▶ Exercise aim: The lines to retype run from the one containing "Screen dimensions: 693x404" through the end of the listing below. Reproduce them exactly, leaving out pictures.

▶ Input for this task:
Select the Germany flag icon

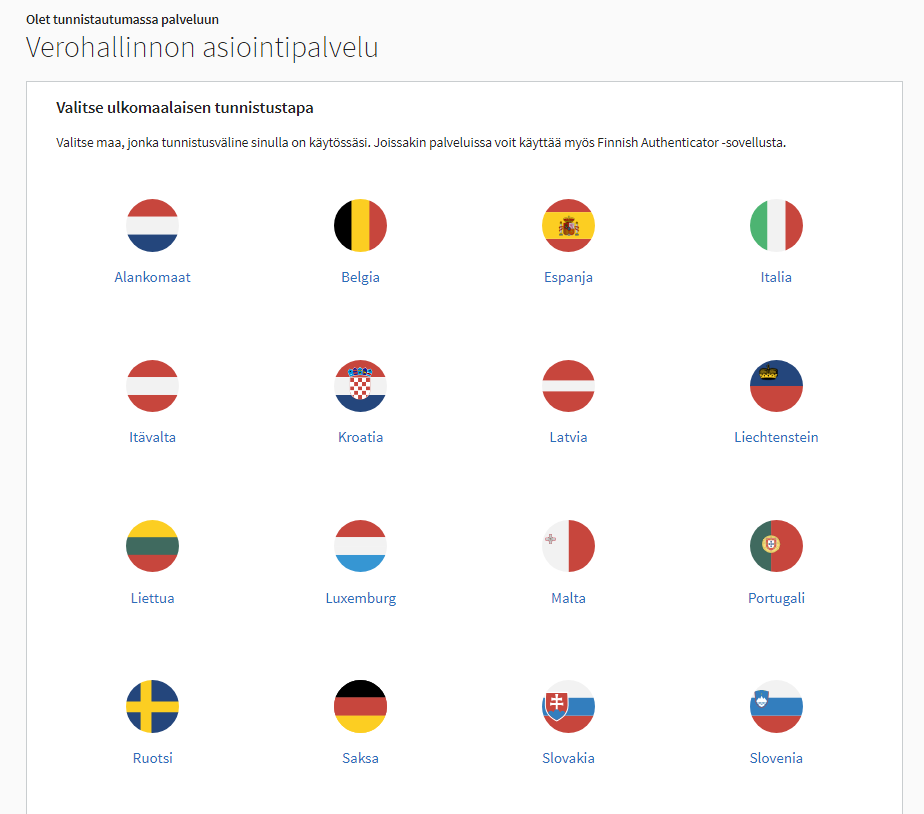coord(360,706)
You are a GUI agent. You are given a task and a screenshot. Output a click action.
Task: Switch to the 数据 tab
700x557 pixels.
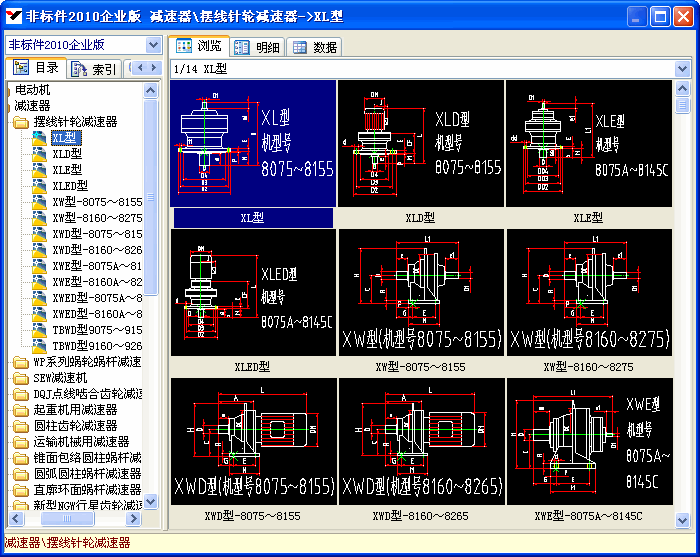tap(314, 47)
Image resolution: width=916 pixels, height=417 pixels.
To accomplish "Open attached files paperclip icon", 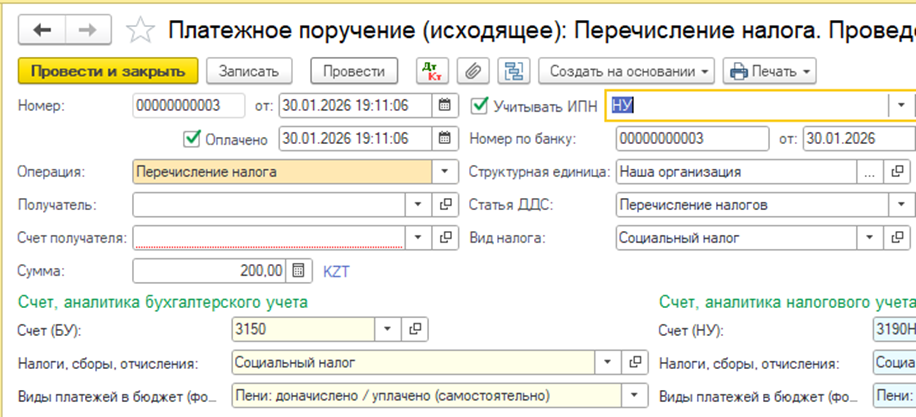I will [x=471, y=72].
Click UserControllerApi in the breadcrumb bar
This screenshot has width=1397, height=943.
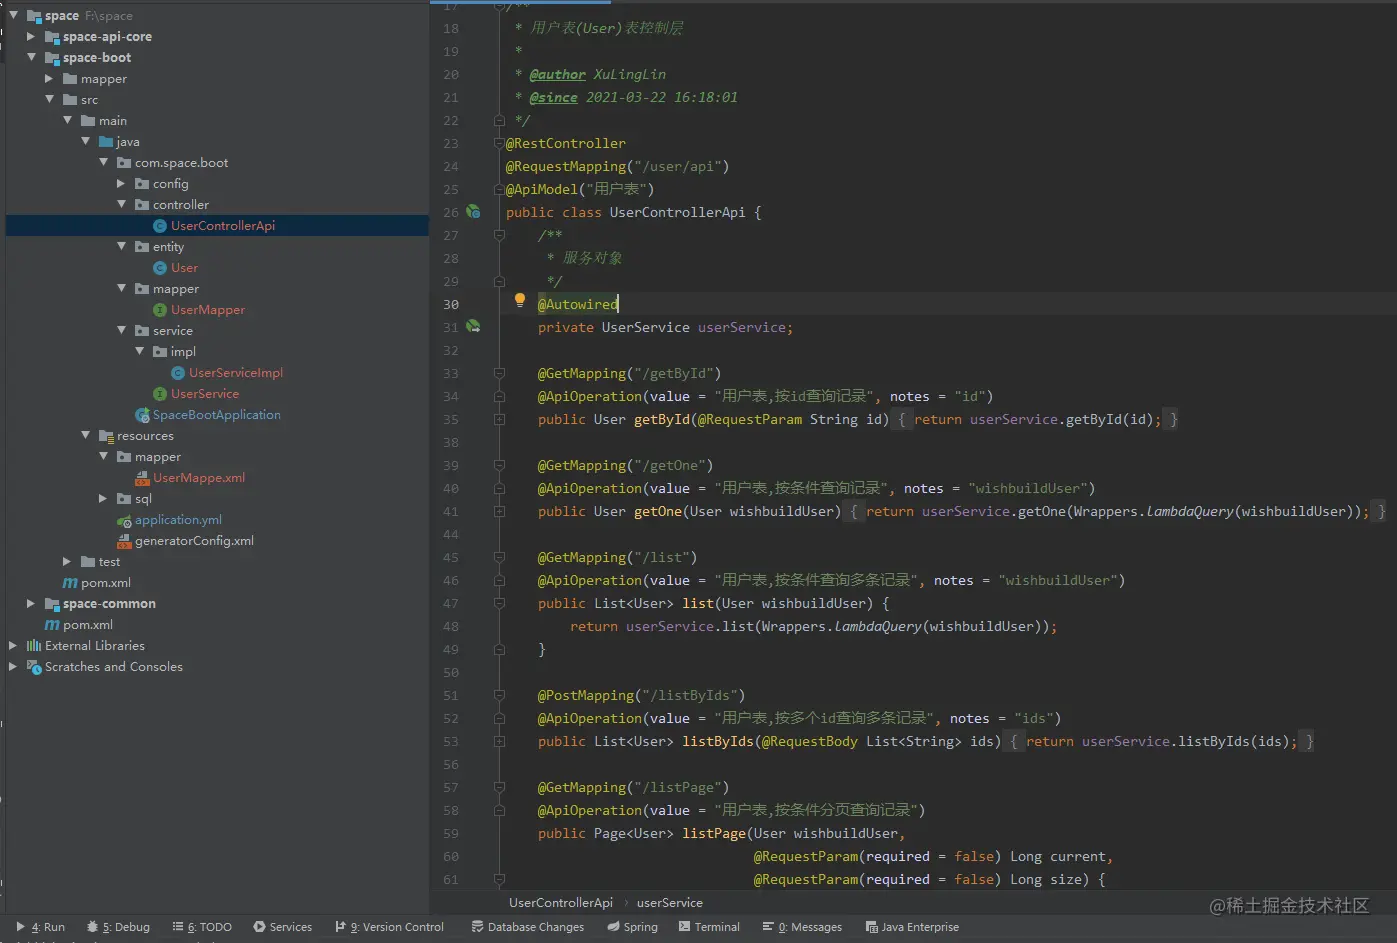point(560,903)
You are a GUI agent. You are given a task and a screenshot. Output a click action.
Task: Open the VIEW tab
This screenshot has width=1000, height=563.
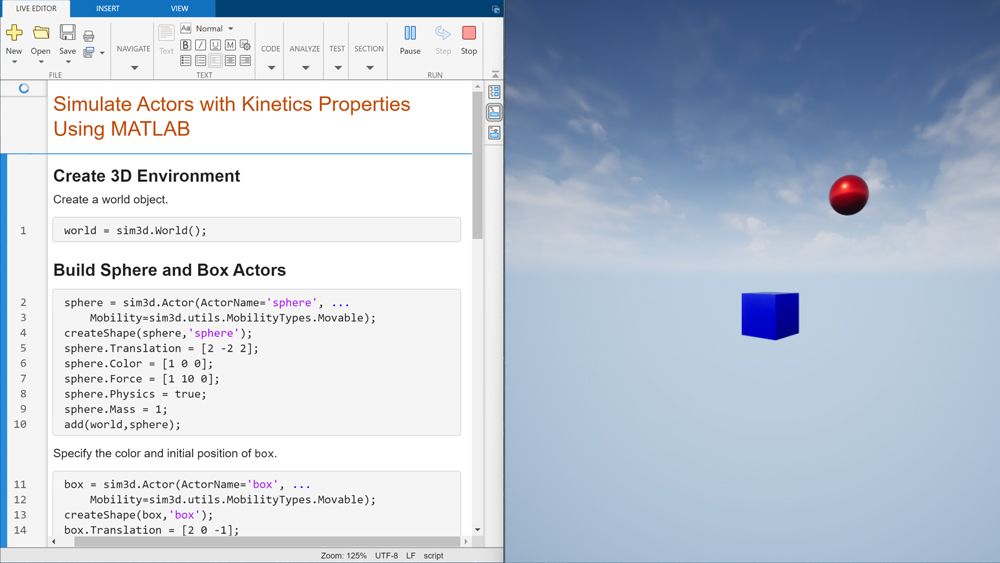point(179,8)
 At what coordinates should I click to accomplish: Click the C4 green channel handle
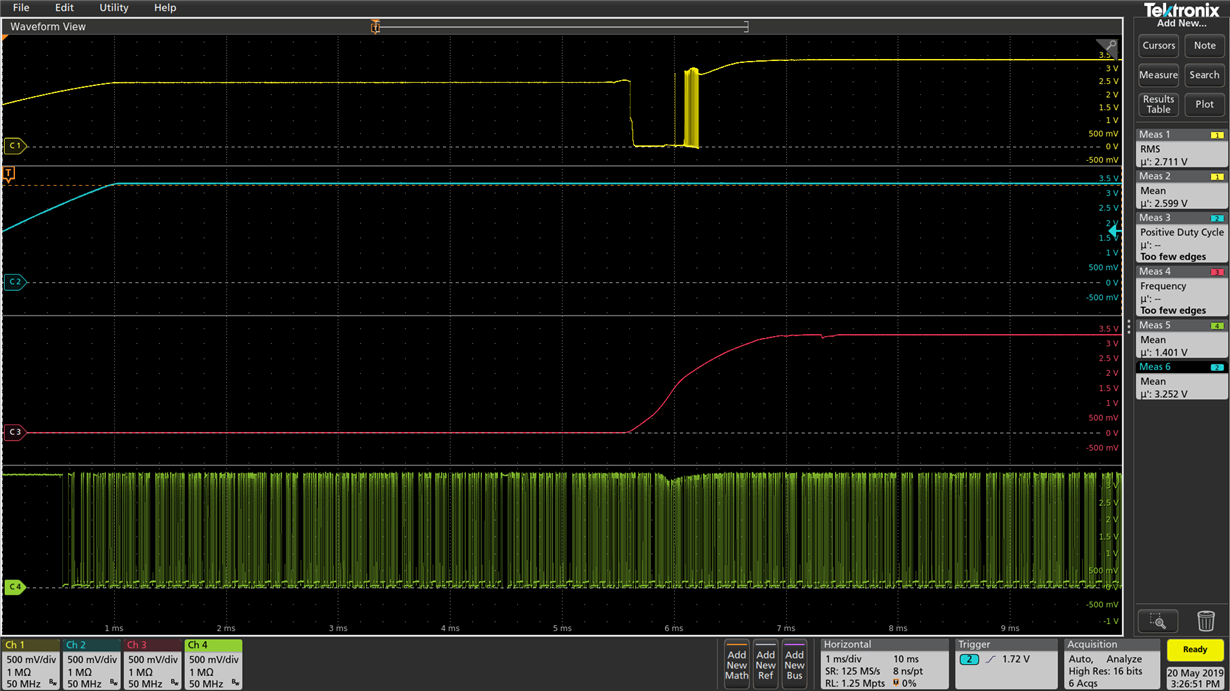click(x=14, y=587)
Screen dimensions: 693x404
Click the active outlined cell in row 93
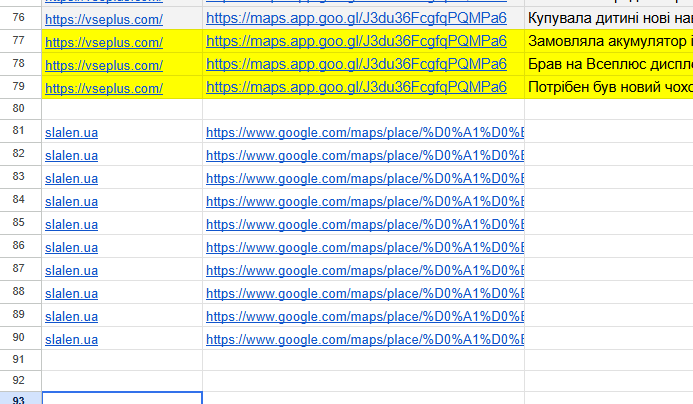coord(122,398)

▶ Output of the exercise:
Screen dimensions: 693x404
Click the active outlined cell in row 93
coord(122,398)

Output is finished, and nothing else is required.